We found that ligand-activated plasma membrane-associated TLR2 and endosomal TLR7/8 trigger S2448 phosphorylation of mTOR and HIF-1 activation. HIF-1α knockdown in THP-1 cells failed to S2448 phosphorylate mTOR in response to stimulation with both TLR2 and TLR7/8 ligands. At the same time, they display significantly increased ADK activity, which could lead to increased AMP accumulation provided that sufficient amounts of substrate are available (Fig. 1). ADK activation by stimuli in normal THP-1 cells, however, did not attenuate mTOR S2448 phosphorylation, which could also be considered as an HIF-1-dependent effect. Degradation of purine nucleotides in myeloid cells into uric acid by XOD is also an HIF-1-dependent process [20] and thus the absence of HIF-1 does not allow AMP degradation, which results in its accumulation (Figs. 1, 3). Similar effects were observed with SCF-dependent responses (Fig. 2).

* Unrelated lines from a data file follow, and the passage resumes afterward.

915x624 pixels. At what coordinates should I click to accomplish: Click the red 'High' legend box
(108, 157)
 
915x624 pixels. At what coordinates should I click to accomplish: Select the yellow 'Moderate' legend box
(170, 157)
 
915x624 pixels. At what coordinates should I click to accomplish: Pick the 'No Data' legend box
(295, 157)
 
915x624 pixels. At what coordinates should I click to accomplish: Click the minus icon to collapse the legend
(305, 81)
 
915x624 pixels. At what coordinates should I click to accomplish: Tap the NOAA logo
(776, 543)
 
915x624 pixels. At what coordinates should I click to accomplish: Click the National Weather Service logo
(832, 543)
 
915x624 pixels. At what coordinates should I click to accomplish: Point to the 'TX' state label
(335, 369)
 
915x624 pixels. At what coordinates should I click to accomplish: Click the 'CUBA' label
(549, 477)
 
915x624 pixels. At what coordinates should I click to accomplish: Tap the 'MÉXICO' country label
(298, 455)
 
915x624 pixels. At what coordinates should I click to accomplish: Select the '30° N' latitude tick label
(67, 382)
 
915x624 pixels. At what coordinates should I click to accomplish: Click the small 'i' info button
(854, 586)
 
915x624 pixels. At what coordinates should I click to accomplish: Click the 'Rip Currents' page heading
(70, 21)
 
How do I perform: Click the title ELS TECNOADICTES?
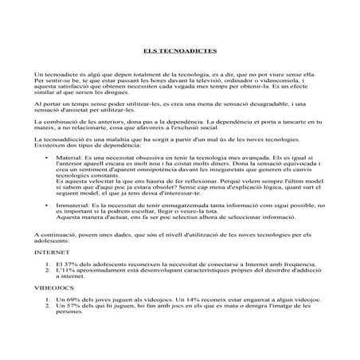pyautogui.click(x=180, y=50)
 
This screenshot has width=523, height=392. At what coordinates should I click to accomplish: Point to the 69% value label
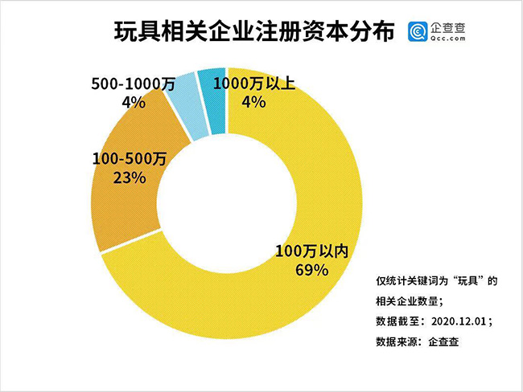(x=311, y=270)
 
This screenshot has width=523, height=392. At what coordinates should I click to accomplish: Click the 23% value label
(x=130, y=178)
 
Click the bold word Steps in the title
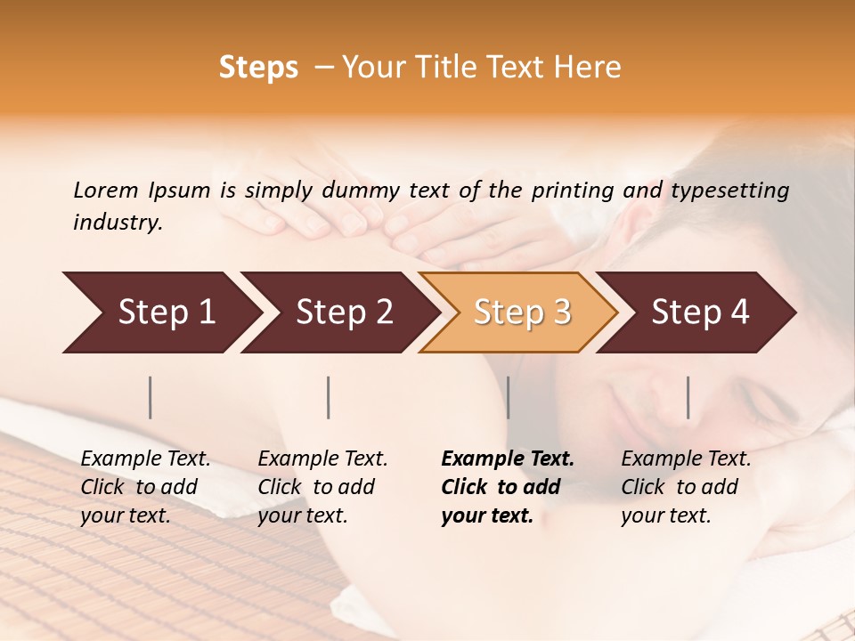pyautogui.click(x=258, y=68)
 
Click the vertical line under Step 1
pyautogui.click(x=151, y=397)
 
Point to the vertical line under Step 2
pyautogui.click(x=329, y=397)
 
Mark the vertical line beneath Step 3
pyautogui.click(x=509, y=397)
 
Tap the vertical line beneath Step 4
pyautogui.click(x=688, y=397)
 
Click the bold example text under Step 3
pyautogui.click(x=508, y=487)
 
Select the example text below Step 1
pyautogui.click(x=145, y=487)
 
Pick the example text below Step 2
pyautogui.click(x=322, y=487)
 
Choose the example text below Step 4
pyautogui.click(x=686, y=487)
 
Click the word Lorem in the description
pyautogui.click(x=106, y=190)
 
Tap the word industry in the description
pyautogui.click(x=118, y=223)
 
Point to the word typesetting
pyautogui.click(x=729, y=191)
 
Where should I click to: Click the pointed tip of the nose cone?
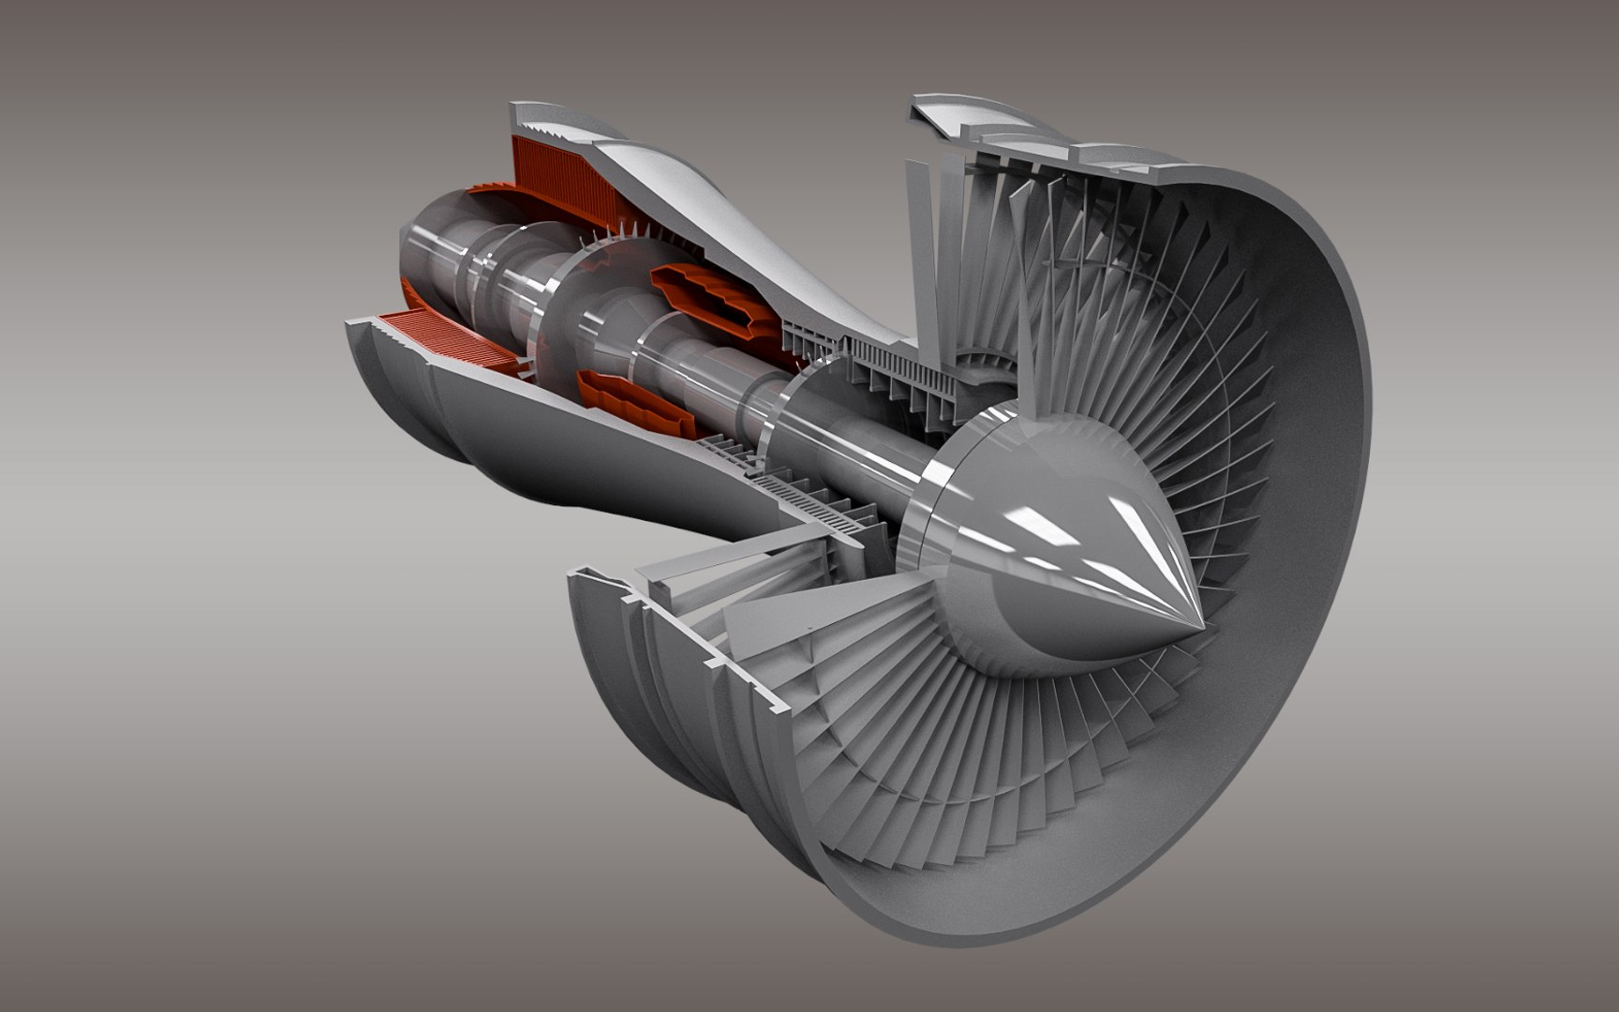pos(1201,625)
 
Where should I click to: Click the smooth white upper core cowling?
pos(750,234)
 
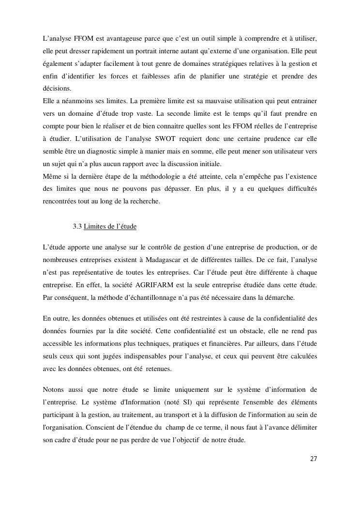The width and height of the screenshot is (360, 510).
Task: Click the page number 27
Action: pyautogui.click(x=314, y=459)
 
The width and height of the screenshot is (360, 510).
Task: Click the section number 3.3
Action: pyautogui.click(x=77, y=227)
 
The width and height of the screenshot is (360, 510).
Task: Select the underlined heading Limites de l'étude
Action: pyautogui.click(x=110, y=227)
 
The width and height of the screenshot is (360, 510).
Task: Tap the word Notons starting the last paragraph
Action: pyautogui.click(x=54, y=390)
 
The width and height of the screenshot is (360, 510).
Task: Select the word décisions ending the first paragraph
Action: pyautogui.click(x=57, y=89)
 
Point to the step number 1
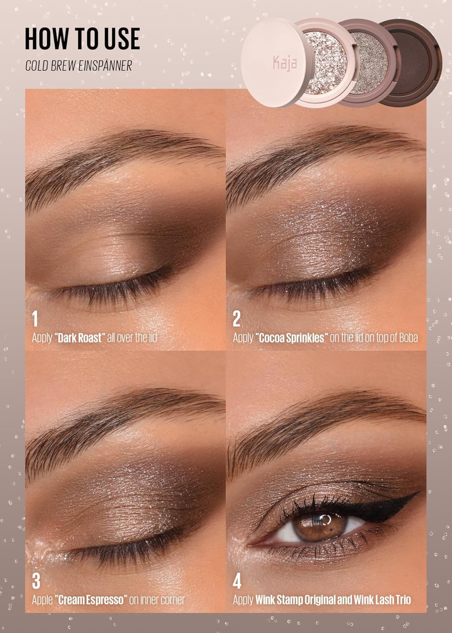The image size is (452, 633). tap(35, 319)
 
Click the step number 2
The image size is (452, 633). tap(236, 319)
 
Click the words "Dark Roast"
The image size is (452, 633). tap(79, 338)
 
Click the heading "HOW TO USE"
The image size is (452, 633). tap(82, 39)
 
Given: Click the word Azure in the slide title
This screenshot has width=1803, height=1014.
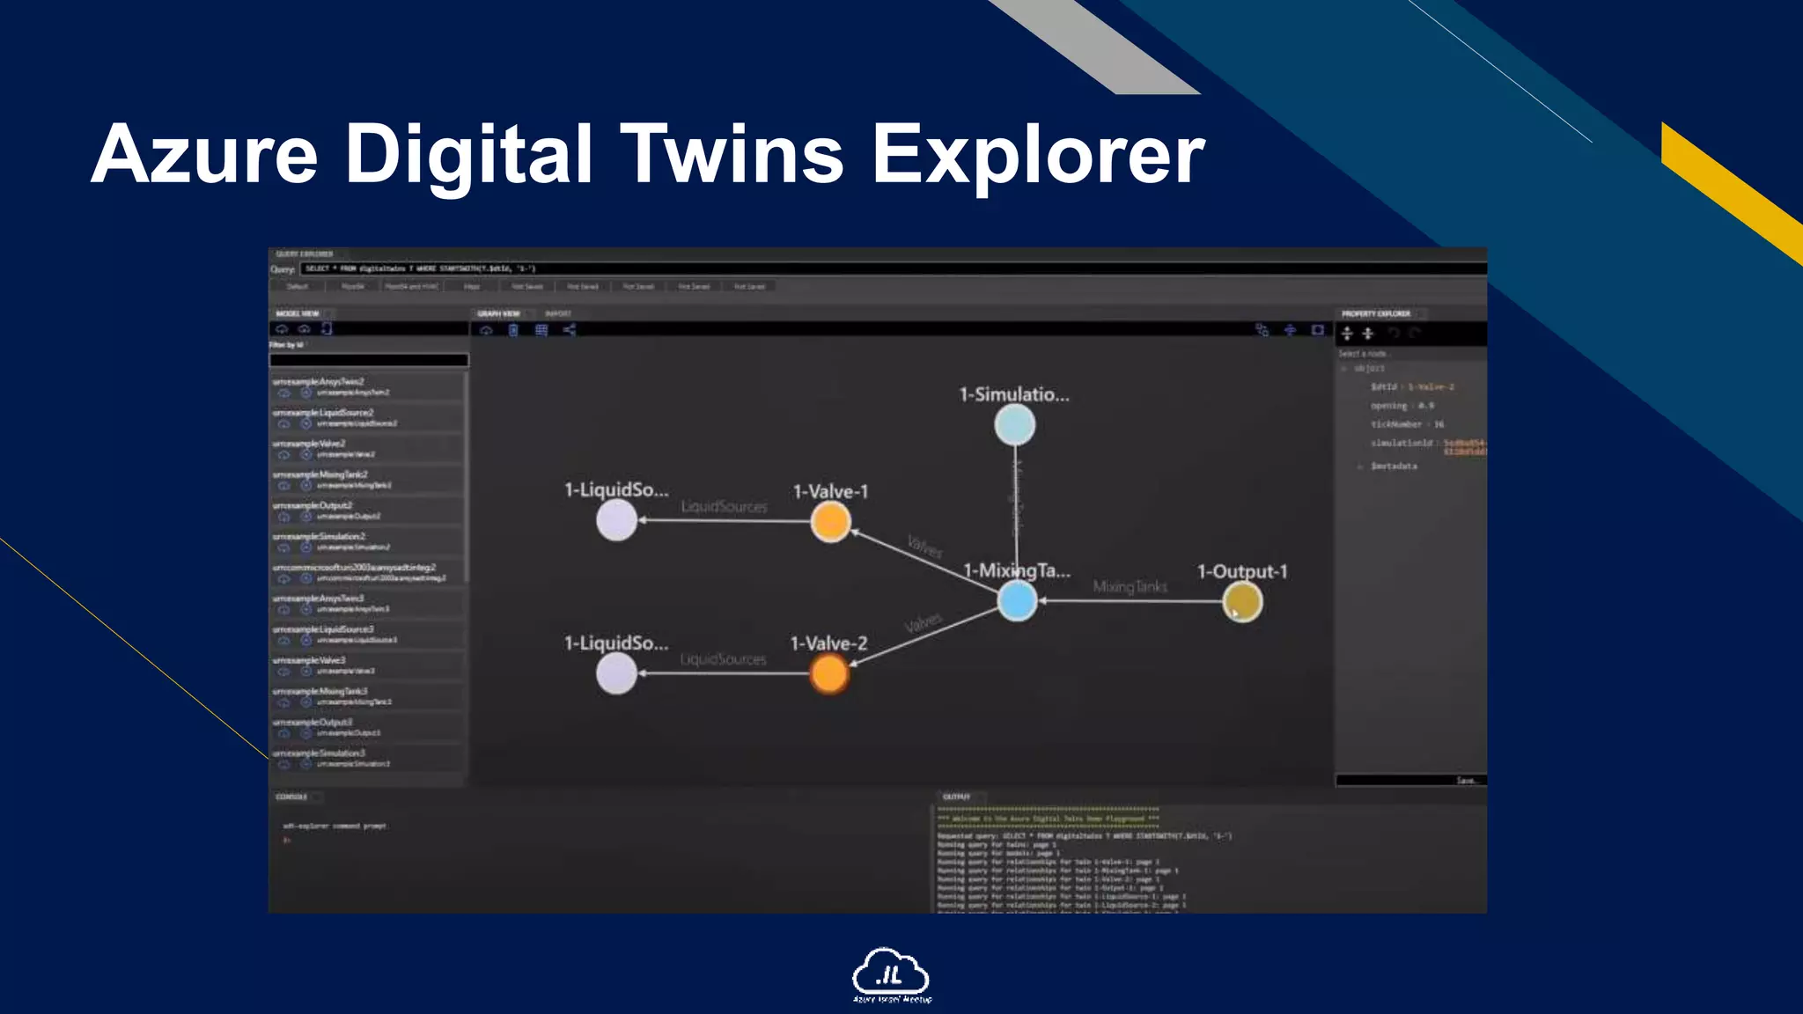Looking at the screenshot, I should coord(204,155).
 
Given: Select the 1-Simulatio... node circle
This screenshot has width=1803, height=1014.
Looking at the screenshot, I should coord(1014,425).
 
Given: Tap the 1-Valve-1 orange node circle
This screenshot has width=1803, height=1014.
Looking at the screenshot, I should coord(830,521).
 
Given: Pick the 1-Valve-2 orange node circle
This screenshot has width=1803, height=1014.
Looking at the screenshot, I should coord(828,674).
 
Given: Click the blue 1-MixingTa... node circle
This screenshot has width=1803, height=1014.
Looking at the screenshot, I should coord(1017,602).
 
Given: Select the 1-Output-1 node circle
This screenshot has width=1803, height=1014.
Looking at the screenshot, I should coord(1242,602).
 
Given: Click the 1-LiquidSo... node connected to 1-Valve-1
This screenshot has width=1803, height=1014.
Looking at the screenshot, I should coord(616,520).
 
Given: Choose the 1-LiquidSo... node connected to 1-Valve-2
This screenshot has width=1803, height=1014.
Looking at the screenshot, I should coord(616,673).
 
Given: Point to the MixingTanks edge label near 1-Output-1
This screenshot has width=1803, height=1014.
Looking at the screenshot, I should coord(1130,586).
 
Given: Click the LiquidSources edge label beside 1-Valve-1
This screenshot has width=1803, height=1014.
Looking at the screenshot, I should coord(724,507).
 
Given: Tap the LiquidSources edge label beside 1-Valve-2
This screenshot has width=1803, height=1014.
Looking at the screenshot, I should coord(723,659).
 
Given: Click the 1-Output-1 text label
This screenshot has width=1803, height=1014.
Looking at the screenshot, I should coord(1241,571).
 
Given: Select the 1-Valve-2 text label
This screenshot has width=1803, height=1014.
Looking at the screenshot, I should coord(828,643).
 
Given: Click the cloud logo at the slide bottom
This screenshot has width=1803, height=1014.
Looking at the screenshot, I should coord(890,974).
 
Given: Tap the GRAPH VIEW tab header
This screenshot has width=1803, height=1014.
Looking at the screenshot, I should coord(498,313).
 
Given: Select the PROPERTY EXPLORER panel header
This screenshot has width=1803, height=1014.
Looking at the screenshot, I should coord(1375,313).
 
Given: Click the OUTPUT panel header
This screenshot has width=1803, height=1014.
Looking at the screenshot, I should coord(956,797).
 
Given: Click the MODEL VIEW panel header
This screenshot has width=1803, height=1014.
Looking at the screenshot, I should coord(298,313).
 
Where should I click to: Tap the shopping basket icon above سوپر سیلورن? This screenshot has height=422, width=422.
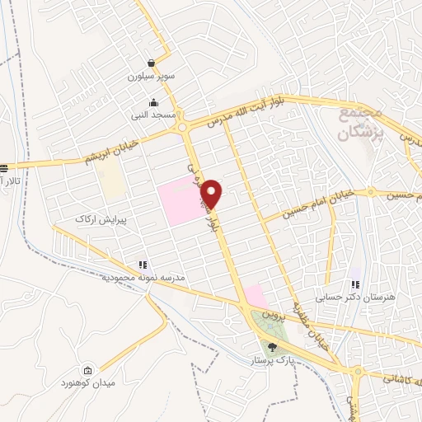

HIF-1α knockdown THP-1 cells normally lack ATP during inflammatory or SCF-dependent responses and the resulting accumulation of ADP leads to a saturation of ADK with the substrate. Accumulated AMP is a recognized allosteric modulator of AMPK, the enzyme which upon activation phosphorylates mTOR in the T2446 position [13]. This does not allow S2448 phosphorylation and blocks mTOR kinase and further signaling activity. Activation of AMPK is known to inhibit mTOR activity by suppressing S2448-phosphorylation [13, 14, 29].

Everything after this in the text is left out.